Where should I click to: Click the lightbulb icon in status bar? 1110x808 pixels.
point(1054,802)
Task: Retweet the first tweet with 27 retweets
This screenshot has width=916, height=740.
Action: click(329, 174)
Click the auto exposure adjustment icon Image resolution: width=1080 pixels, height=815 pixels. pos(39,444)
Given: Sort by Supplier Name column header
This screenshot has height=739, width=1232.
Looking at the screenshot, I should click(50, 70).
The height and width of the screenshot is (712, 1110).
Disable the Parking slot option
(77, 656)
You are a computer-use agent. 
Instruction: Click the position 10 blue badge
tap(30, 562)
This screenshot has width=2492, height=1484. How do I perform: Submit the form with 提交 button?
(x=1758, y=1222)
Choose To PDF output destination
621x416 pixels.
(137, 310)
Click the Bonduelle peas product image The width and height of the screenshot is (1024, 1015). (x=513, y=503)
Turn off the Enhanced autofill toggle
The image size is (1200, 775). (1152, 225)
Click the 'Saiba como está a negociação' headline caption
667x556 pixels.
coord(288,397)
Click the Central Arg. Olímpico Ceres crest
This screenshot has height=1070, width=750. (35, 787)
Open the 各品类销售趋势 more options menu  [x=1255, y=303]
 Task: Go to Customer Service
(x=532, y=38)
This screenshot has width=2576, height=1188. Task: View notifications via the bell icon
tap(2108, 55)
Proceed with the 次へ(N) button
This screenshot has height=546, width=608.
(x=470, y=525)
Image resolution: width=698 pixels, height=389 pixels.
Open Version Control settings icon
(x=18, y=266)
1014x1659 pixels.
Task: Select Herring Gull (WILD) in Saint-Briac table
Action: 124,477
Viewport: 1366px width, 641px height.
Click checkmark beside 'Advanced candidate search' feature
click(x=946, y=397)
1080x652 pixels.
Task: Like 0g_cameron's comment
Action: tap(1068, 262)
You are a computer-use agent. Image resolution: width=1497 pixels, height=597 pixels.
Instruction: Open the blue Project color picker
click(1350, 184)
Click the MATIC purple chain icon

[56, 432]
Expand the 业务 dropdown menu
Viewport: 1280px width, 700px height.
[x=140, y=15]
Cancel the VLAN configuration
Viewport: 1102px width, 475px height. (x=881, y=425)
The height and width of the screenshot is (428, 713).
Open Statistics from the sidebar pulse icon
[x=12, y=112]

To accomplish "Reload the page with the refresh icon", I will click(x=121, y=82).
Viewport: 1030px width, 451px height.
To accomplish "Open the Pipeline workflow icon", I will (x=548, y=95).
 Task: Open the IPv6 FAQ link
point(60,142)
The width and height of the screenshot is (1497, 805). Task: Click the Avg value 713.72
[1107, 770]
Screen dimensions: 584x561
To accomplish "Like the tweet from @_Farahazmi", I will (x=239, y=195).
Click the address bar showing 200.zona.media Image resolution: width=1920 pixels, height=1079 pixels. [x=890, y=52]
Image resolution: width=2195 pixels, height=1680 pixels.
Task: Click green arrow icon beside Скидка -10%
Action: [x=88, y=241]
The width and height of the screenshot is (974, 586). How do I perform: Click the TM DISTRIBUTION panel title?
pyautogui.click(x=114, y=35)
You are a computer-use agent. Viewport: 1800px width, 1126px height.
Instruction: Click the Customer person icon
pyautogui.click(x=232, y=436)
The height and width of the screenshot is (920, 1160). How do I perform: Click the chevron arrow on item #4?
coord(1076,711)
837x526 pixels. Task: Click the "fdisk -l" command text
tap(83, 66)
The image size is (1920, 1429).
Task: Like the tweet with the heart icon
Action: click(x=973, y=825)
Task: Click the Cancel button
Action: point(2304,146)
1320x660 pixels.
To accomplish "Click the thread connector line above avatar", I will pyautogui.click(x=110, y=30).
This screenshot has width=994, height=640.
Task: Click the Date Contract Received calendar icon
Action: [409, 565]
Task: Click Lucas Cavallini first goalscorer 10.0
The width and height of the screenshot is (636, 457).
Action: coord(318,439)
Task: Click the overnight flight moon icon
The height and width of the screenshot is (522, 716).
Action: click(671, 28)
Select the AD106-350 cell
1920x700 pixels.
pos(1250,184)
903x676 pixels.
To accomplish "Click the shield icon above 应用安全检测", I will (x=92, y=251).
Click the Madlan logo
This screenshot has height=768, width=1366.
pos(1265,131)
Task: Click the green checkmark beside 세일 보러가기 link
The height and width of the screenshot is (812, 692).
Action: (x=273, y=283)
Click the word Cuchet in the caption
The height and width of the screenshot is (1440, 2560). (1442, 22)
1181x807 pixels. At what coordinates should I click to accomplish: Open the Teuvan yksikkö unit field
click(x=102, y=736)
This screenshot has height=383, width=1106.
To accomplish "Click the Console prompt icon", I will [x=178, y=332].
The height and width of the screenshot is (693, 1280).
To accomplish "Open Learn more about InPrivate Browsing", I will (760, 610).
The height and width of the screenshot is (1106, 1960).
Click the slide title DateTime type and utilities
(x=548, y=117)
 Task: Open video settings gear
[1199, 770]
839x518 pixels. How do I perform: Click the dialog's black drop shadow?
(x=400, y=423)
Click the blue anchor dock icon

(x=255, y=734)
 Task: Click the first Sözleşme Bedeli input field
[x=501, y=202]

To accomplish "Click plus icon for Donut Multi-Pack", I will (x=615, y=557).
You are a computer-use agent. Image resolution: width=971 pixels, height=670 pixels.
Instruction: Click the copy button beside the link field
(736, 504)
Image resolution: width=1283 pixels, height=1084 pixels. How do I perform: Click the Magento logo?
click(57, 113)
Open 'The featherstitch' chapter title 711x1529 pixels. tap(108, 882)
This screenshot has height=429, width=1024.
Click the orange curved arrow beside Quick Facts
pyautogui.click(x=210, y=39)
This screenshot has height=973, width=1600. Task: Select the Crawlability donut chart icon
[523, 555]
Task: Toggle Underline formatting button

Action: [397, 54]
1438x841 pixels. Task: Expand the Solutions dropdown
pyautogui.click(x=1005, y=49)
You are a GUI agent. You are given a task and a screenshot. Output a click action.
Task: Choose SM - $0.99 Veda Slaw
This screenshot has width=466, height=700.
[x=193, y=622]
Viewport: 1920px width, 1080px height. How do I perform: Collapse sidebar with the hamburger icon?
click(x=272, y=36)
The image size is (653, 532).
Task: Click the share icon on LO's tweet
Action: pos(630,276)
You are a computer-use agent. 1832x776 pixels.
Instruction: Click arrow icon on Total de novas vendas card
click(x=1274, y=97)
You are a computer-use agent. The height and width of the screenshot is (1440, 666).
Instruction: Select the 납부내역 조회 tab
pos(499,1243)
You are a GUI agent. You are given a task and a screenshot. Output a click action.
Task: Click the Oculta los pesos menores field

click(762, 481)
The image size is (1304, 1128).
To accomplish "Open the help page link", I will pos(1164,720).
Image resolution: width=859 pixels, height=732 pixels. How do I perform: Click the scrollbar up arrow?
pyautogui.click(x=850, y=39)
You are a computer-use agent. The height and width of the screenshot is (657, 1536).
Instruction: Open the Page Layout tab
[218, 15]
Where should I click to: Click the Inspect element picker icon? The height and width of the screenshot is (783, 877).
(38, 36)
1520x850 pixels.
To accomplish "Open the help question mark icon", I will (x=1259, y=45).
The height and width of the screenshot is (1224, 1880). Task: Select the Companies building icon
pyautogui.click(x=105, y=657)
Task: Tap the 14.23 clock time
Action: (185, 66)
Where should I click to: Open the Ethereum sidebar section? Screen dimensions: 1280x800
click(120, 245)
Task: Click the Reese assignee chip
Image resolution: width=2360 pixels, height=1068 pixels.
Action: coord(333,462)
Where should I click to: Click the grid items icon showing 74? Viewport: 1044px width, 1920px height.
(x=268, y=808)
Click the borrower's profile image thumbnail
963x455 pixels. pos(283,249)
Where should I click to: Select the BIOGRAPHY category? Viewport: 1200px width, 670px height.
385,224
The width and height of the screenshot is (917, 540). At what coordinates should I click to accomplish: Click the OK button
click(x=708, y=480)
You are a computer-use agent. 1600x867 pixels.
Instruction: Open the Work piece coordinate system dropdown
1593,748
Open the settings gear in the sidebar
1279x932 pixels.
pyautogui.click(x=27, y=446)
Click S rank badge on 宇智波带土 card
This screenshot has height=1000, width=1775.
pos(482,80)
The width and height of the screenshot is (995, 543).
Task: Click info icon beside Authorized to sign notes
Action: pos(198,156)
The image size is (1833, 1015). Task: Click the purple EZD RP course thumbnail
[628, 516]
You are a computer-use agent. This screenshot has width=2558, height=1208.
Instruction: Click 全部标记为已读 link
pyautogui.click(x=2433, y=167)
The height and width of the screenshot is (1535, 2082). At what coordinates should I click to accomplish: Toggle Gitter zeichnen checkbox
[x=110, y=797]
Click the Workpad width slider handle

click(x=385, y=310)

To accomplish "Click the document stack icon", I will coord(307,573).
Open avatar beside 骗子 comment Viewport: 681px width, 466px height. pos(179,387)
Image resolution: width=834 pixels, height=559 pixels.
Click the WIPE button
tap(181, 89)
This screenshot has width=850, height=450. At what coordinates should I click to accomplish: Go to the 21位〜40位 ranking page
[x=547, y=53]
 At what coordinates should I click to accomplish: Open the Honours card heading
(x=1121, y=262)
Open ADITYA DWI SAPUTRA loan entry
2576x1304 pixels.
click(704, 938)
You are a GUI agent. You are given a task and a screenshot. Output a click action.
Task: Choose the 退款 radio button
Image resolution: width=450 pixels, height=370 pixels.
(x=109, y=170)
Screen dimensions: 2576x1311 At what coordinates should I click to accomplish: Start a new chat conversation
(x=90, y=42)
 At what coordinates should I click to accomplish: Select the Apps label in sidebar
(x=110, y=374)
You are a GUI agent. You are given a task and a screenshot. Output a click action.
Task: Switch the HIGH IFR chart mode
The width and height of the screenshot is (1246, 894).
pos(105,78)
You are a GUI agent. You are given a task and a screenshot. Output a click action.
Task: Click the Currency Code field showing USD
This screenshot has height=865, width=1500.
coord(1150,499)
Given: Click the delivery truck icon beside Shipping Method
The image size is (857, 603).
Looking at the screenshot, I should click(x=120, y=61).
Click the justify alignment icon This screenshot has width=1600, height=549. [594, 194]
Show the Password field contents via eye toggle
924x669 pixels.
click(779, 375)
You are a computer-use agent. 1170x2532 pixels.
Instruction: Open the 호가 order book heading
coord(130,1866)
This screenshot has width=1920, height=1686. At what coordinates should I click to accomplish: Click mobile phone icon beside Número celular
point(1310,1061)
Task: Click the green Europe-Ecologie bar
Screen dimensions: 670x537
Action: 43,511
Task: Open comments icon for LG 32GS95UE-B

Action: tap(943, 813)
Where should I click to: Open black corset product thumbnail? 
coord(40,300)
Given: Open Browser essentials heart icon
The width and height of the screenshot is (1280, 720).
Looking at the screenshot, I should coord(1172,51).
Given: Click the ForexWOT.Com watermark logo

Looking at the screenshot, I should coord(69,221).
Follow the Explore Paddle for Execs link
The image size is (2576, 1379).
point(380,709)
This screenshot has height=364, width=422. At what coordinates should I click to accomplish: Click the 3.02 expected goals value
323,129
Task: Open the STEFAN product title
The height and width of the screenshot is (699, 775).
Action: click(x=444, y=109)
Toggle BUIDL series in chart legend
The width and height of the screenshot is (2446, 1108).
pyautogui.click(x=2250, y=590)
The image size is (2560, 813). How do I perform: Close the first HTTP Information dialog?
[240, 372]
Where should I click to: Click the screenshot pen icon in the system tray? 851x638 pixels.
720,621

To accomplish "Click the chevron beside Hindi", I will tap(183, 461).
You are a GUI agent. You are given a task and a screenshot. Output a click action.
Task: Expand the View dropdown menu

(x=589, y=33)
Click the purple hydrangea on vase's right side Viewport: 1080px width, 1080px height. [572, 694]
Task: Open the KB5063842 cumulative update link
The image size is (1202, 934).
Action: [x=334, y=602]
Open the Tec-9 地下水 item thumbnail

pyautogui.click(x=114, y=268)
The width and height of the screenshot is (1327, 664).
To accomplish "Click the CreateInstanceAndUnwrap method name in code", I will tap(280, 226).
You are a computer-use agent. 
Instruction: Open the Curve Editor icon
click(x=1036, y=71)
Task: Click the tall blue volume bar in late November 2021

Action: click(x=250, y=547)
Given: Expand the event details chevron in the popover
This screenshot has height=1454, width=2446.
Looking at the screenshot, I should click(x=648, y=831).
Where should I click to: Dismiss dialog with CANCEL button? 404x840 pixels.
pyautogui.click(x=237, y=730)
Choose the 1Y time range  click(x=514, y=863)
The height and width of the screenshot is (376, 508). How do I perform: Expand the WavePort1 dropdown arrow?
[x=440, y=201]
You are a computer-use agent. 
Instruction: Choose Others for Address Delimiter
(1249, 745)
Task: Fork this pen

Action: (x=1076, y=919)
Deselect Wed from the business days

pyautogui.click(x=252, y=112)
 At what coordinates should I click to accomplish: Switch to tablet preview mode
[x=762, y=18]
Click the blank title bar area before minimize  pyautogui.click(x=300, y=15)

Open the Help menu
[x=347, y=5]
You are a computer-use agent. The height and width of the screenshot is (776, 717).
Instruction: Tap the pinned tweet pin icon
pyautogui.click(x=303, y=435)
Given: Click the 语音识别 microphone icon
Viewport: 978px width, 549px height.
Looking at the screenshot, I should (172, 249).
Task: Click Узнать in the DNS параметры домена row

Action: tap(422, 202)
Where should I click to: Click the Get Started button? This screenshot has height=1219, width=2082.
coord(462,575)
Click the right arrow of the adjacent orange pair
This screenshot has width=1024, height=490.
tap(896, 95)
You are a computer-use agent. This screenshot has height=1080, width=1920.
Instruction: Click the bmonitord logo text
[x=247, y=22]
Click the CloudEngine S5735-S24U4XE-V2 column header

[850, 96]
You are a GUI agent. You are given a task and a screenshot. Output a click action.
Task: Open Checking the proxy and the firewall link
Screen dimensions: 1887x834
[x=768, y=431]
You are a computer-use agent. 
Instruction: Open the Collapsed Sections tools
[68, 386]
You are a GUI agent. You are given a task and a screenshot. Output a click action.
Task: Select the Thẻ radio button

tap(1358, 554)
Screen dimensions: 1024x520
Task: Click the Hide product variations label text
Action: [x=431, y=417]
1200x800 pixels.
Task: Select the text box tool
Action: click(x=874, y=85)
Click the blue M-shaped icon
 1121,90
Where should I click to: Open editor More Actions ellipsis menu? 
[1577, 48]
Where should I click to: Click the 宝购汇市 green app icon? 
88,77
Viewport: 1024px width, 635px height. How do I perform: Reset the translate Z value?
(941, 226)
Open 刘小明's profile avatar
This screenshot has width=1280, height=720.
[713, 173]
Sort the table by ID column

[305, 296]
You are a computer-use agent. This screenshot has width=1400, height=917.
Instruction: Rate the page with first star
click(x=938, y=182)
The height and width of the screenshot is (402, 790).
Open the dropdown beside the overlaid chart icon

○ ○ ○ ○

● What is asked: Rewrite the items from the line containing "1320x660 pixels." through the line containing "Action: coord(318,439)" as a JSON list of strings, one string per line, with blank lines omitted.

● Answer to the problem:
[
  "1320x660 pixels.",
  "To accomplish \"Click the thread connector line above avatar\", I will pyautogui.click(x=110, y=30).",
  "This screenshot has width=994, height=640.",
  "Task: Click the Date Contract Received calendar icon",
  "Action: [409, 565]",
  "Task: Click Lucas Cavallini first goalscorer 10.0",
  "The width and height of the screenshot is (636, 457).",
  "Action: coord(318,439)"
]